Die gute Konjunktur hilft auch dem Arbeitsmarkt. „Schon im Herbst könnte die Arbeitslosenzahl unter drei Millionen fallen“, sagt Trink?aus-Experte Schilbe. Und wenn Arbeitskräfte knapp werden, können die Gewerkschaften auch erstmals seit Jahren wieder mit Macht höhere Löhne fordern. Daher dürften die Gehälter schon bald deutlich steigen, zumindest in jenen Branchen, die derzeit besonders vom Boom profitieren.

Warum wurden die Ökonomen von der Dynamik überrascht?

Die Revisionen der Statistiken sind im Moment sehr ausgeprägt. So waren die guten Zahlen für das zweite Quartal am Freitag nur die eine Überraschung. Ebenso überraschend waren die teilweise erheblichen Korrekturen bei den Zahlen der Vorquartale. „Wie beim Abschwung in der Krise kommen die Statistiker auch beim Aufschwung nicht mehr nach“, sagt Alexander Koch von UniCredit. „Beispielsweise dachten sie ursprünglich, dass die Wirtschaft im vierten Quartal 2009 viel stärker geschrumpft ist.“ Inzwischen haben sie ihre Prognose mehrmals nach oben revidiert.

Was ist das größte Risiko in den kommenden Monaten?

„Die größte Gefahr für die Weltkonjunktur ist die Entwicklung in China“, sagt UniCredit-Fachmann Koch. Das Land ist für einen wesentlichen Teil der zusätzlichen Nachfrage verantwortlich, vor allem in der Autoindustrie. „Wenn der Markt dort wegbricht, wäre das katastrophal für die Weltwirtschaft und für Deutschland.“Zum anderen könnte aber die lockere Geldpolitik der Notenbanken auch dazu führen, dass die Preise am Rohstoffmarkt durch spekulative Anleger wieder nach oben getrieben werden. Schon einmal, Anfang 2008, wurde die Wirtschaft auch durch explodierende Rohstoffpreise abgewürgt.

Erholen wir uns auf Kosten anderer EU-Länder?

Nein, der Aufschwung in Deutschland beruht vor allem auf dem Export, und dieser wuchs vor allem in Richtung China. Mit den hohen Ausfuhren gehen aber auch Einfuhren in Rekordhöhe einher.

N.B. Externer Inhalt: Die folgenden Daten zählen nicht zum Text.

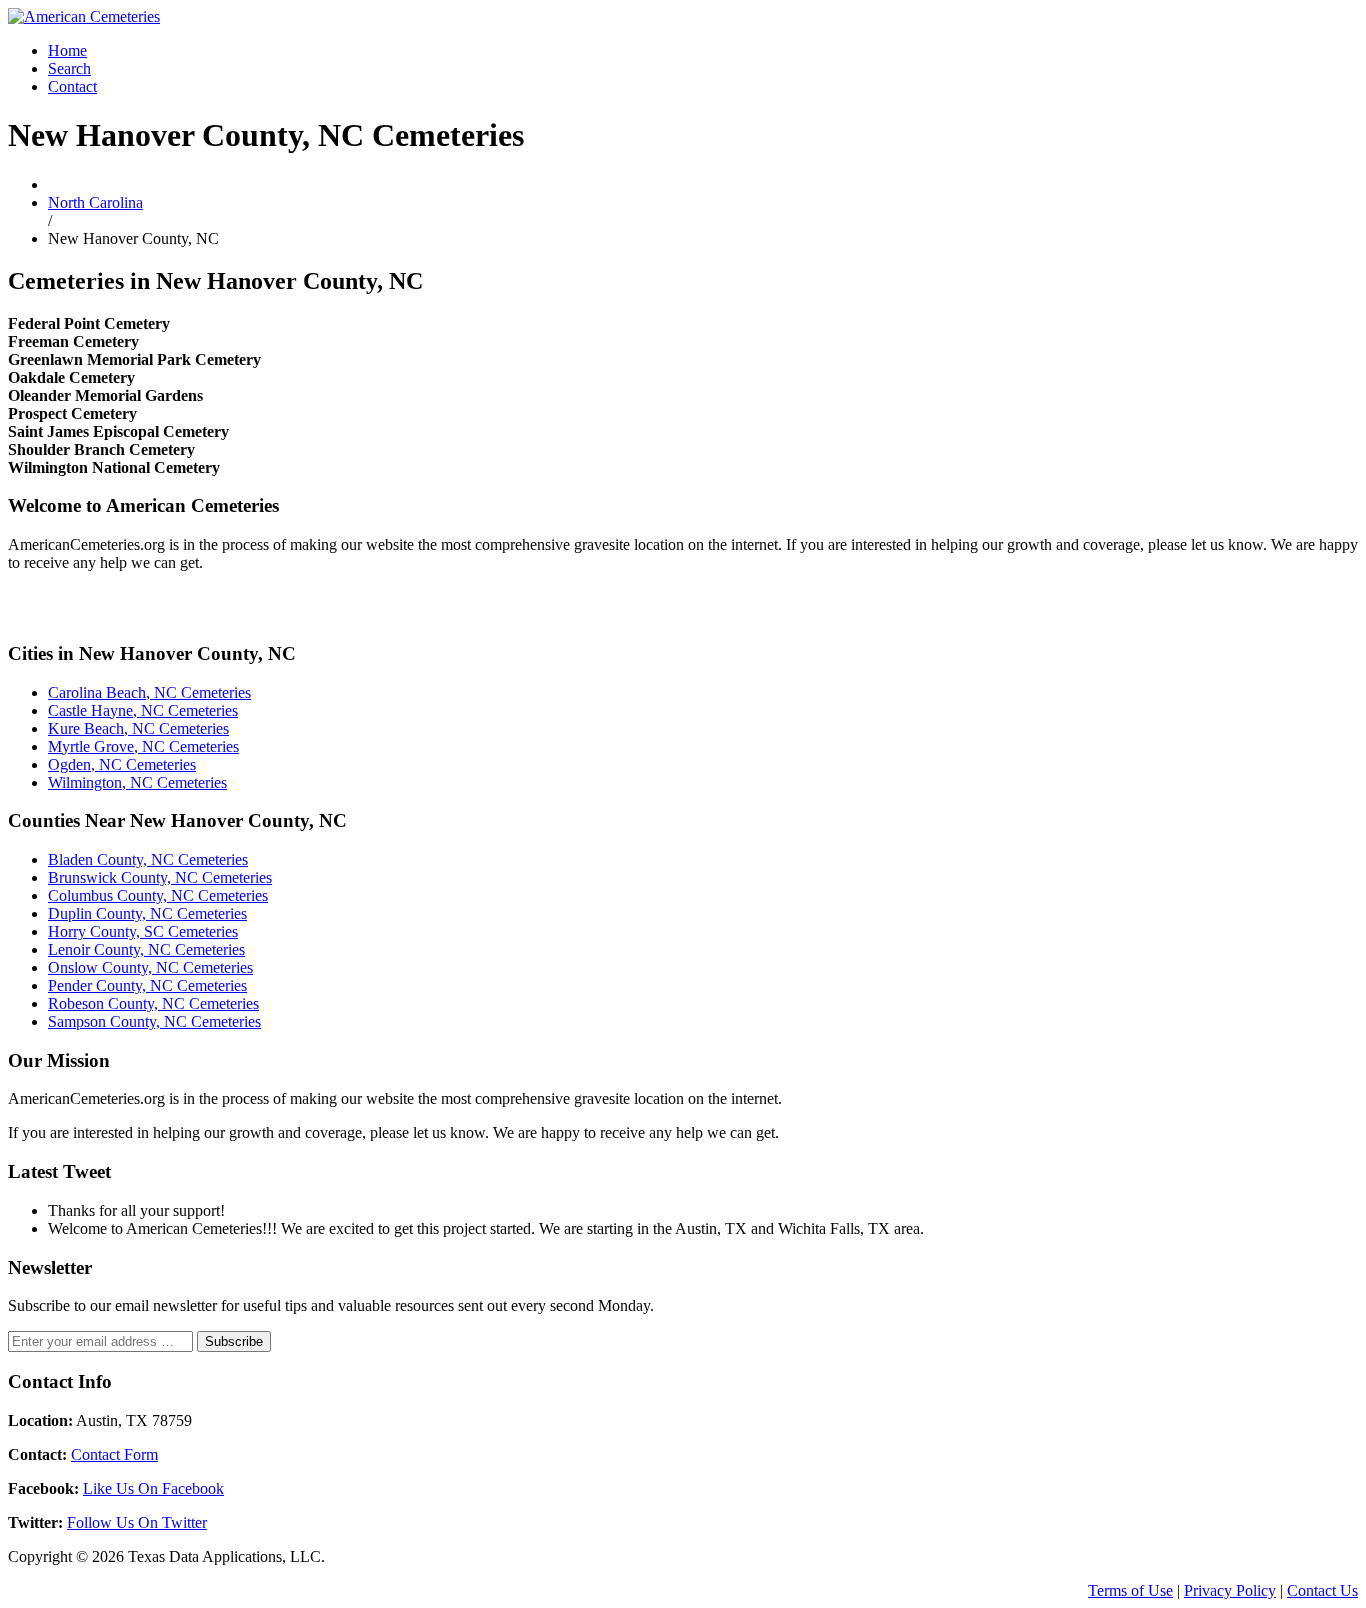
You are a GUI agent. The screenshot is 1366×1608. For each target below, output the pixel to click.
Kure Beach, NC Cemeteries (138, 728)
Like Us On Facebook (153, 1488)
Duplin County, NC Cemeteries (147, 913)
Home (67, 50)
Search (69, 68)
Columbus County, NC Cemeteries (158, 895)
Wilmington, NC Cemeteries (137, 782)
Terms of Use (1130, 1590)
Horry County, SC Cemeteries (143, 931)
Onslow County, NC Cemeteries (150, 967)
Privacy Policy (1230, 1590)
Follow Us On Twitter (137, 1522)
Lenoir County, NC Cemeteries (146, 949)
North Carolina (95, 202)
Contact (72, 86)
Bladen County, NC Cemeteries (148, 859)
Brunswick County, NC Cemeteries (160, 877)
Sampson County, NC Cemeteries (154, 1021)
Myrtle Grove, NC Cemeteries (143, 746)
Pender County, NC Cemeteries (147, 985)
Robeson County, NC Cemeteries (153, 1003)
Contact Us (1322, 1590)
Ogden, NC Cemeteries (122, 764)
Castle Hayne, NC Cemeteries (143, 710)
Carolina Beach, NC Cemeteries (149, 692)
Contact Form (114, 1454)
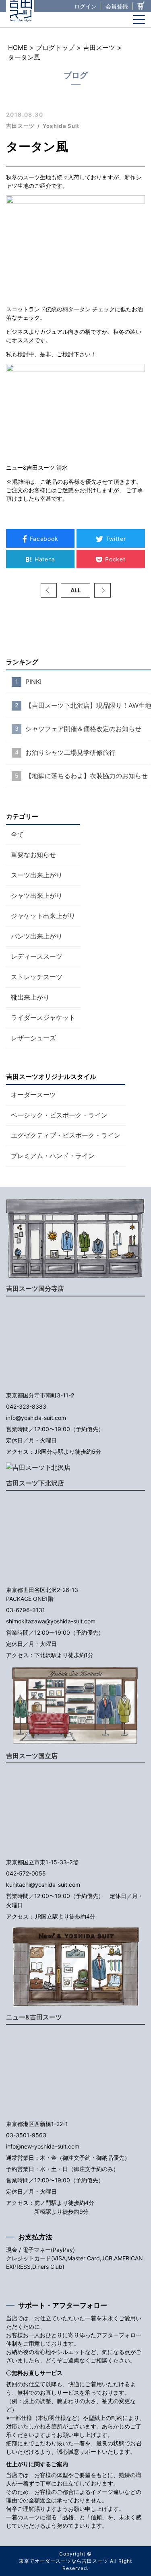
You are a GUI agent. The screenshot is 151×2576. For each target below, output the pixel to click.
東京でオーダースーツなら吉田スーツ (63, 2561)
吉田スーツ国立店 (32, 1756)
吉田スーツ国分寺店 (35, 1288)
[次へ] (102, 590)
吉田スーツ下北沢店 (35, 1483)
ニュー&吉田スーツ (34, 2017)
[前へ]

Zudem legt das starke Wirtschaftswachstum die Basis für einen steigenden privaten Konsum und damit für eine zunehmende Nachfrage – dies kommt dann auch wieder den anderen Euro-Ländern zugute, deren Exporte nach Deutschland in der Folge steigen dürften.

Gibt es jetzt Inflation?

Die Erfahrungen der vergangenen Jahre mit ähnlich boomenden Volkswirtschaften haben gezeigt, dass dies nicht der Fall sein muss. Die Preise für Rohstoffe, Industrieprodukte und Lebensmittel hängen viel stärker vom Weltmarkt ab als von der Lage eines einzelnen Wirtschaftsraums. Allerdings könnte es zu Preissprüngen am Immobilienmarkt kommen, wenn die Niedrigzinsphase in der Euro-Zone lange anhält.